__Your task__.
Copy out all of the entries, keeping every word the same.

__Data provided__.
□ □ □ □ □ □ □
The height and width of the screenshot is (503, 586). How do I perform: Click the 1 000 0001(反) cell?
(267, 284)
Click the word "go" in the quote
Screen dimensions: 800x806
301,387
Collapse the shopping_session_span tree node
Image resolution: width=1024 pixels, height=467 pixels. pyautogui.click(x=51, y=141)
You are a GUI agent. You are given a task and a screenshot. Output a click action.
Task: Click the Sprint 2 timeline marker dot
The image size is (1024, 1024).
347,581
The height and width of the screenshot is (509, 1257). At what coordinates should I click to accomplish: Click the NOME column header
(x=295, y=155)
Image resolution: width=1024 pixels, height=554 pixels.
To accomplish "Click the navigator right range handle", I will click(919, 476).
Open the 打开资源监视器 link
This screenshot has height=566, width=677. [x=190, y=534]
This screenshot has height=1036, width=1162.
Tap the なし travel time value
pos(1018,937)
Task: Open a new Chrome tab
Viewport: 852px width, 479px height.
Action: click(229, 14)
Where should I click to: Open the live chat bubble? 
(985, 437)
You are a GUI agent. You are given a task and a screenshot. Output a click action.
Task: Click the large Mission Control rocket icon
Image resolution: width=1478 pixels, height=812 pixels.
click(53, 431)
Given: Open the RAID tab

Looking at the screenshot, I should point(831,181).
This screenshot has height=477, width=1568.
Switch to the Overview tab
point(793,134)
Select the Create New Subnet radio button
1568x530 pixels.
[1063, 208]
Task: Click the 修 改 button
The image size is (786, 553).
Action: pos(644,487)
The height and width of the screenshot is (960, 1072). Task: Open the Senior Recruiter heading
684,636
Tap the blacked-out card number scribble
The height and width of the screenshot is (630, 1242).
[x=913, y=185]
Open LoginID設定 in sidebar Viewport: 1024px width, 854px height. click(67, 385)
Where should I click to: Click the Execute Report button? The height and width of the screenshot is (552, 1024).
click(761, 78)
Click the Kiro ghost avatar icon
□ □ □ □ □ □ □
__Answer space__.
The height and width of the screenshot is (503, 586). How do I perform: Click the 1 000 0001(反) cell?
(267, 284)
Click the word "go" in the quote
Screen dimensions: 800x806
301,387
Collapse the shopping_session_span tree node
Image resolution: width=1024 pixels, height=467 pixels. pyautogui.click(x=51, y=141)
You are a GUI agent. You are given a task and a screenshot. Output a click action.
Task: Click the Sprint 2 timeline marker dot
The image size is (1024, 1024).
347,581
The height and width of the screenshot is (509, 1257). At what coordinates should I click to accomplish: Click the NOME column header
(x=295, y=155)
Image resolution: width=1024 pixels, height=554 pixels.
To accomplish "Click the navigator right range handle", I will click(919, 476).
Open the 打开资源监视器 link
This screenshot has height=566, width=677. [x=190, y=534]
This screenshot has height=1036, width=1162.
Tap the なし travel time value
pos(1018,937)
Task: Open a new Chrome tab
Viewport: 852px width, 479px height.
Action: click(229, 14)
Where should I click to: Open the live chat bubble? 
(985, 437)
You are a GUI agent. You are given a task and a screenshot. Output a click action.
Task: Click the large Mission Control rocket icon
Image resolution: width=1478 pixels, height=812 pixels.
click(53, 431)
Given: Open the RAID tab

Looking at the screenshot, I should point(831,181).
This screenshot has height=477, width=1568.
Switch to the Overview tab
point(793,134)
Select the Create New Subnet radio button
1568x530 pixels.
[1063, 208]
Task: Click the 修 改 button
The image size is (786, 553).
Action: pos(644,487)
The height and width of the screenshot is (960, 1072). Task: Open the Senior Recruiter heading
684,636
Tap the blacked-out card number scribble
The height and width of the screenshot is (630, 1242).
[x=913, y=185]
Open LoginID設定 in sidebar Viewport: 1024px width, 854px height. click(67, 385)
Where should I click to: Click the Execute Report button? The height and width of the screenshot is (552, 1024).
click(761, 78)
Click the Kiro ghost avatar icon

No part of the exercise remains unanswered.